◆ Dataset entries:
::::::::::
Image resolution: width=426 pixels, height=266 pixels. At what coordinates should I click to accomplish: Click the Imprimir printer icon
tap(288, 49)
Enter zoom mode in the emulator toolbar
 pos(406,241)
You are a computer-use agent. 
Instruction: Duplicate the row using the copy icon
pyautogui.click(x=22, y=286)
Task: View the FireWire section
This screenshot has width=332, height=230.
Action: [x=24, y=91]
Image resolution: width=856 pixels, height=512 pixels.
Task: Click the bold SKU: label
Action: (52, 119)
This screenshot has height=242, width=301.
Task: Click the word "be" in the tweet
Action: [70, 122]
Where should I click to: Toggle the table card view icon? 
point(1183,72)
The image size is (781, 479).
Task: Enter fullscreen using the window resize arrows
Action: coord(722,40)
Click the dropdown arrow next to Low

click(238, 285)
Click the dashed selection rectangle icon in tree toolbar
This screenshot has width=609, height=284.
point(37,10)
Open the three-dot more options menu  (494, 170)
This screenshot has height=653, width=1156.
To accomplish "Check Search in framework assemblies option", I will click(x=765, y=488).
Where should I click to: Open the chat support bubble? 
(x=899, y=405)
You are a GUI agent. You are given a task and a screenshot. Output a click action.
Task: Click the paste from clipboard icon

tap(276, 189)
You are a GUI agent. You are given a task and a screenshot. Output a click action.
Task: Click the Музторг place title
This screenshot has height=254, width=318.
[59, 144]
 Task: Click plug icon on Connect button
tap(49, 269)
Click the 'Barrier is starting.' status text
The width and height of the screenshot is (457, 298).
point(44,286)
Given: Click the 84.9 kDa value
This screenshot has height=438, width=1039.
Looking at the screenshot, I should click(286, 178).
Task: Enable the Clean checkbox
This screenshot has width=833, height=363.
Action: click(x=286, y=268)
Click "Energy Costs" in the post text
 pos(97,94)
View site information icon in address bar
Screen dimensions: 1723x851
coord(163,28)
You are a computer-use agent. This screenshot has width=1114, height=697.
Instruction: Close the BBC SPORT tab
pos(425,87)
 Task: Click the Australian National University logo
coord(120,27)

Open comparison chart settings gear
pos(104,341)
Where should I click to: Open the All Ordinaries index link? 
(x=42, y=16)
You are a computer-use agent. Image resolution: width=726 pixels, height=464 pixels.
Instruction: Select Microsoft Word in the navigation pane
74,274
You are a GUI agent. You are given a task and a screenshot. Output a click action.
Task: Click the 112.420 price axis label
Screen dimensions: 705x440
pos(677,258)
::::::::::
◆ Required work:
Please repeat the data in full so that nothing differs from the original.

◆ The completed task:
Image resolution: width=426 pixels, height=266 pixels. At what coordinates should I click to accomplish: Click the Imprimir printer icon
tap(288, 49)
Enter zoom mode in the emulator toolbar
 pos(406,241)
You are a computer-use agent. 
Instruction: Duplicate the row using the copy icon
pyautogui.click(x=22, y=286)
Task: View the FireWire section
This screenshot has width=332, height=230.
Action: [x=24, y=91]
Image resolution: width=856 pixels, height=512 pixels.
Task: Click the bold SKU: label
Action: (52, 119)
This screenshot has height=242, width=301.
Task: Click the word "be" in the tweet
Action: [70, 122]
Where should I click to: Toggle the table card view icon? 
point(1183,72)
The image size is (781, 479).
Task: Enter fullscreen using the window resize arrows
Action: coord(722,40)
Click the dropdown arrow next to Low

click(238, 285)
Click the dashed selection rectangle icon in tree toolbar
This screenshot has width=609, height=284.
point(37,10)
Open the three-dot more options menu  (494, 170)
This screenshot has height=653, width=1156.
To accomplish "Check Search in framework assemblies option", I will click(x=765, y=488).
Where should I click to: Open the chat support bubble? 
(x=899, y=405)
You are a GUI agent. You are given a task and a screenshot. Output a click action.
Task: Click the paste from clipboard icon

tap(276, 189)
You are a GUI agent. You are given a task and a screenshot. Output a click action.
Task: Click the Музторг place title
This screenshot has height=254, width=318.
[59, 144]
 Task: Click plug icon on Connect button
tap(49, 269)
Click the 'Barrier is starting.' status text
The width and height of the screenshot is (457, 298).
point(44,286)
Given: Click the 84.9 kDa value
This screenshot has height=438, width=1039.
Looking at the screenshot, I should click(286, 178).
Task: Enable the Clean checkbox
This screenshot has width=833, height=363.
Action: click(x=286, y=268)
Click "Energy Costs" in the post text
 pos(97,94)
View site information icon in address bar
Screen dimensions: 1723x851
coord(163,28)
You are a computer-use agent. This screenshot has width=1114, height=697.
Instruction: Close the BBC SPORT tab
pos(425,87)
 Task: Click the Australian National University logo
coord(120,27)

Open comparison chart settings gear
pos(104,341)
Where should I click to: Open the All Ordinaries index link? 
(x=42, y=16)
You are a computer-use agent. Image resolution: width=726 pixels, height=464 pixels.
Instruction: Select Microsoft Word in the navigation pane
74,274
You are a GUI agent. You are given a task and a screenshot. Output a click action.
Task: Click the 112.420 price axis label
Screen dimensions: 705x440
pos(677,258)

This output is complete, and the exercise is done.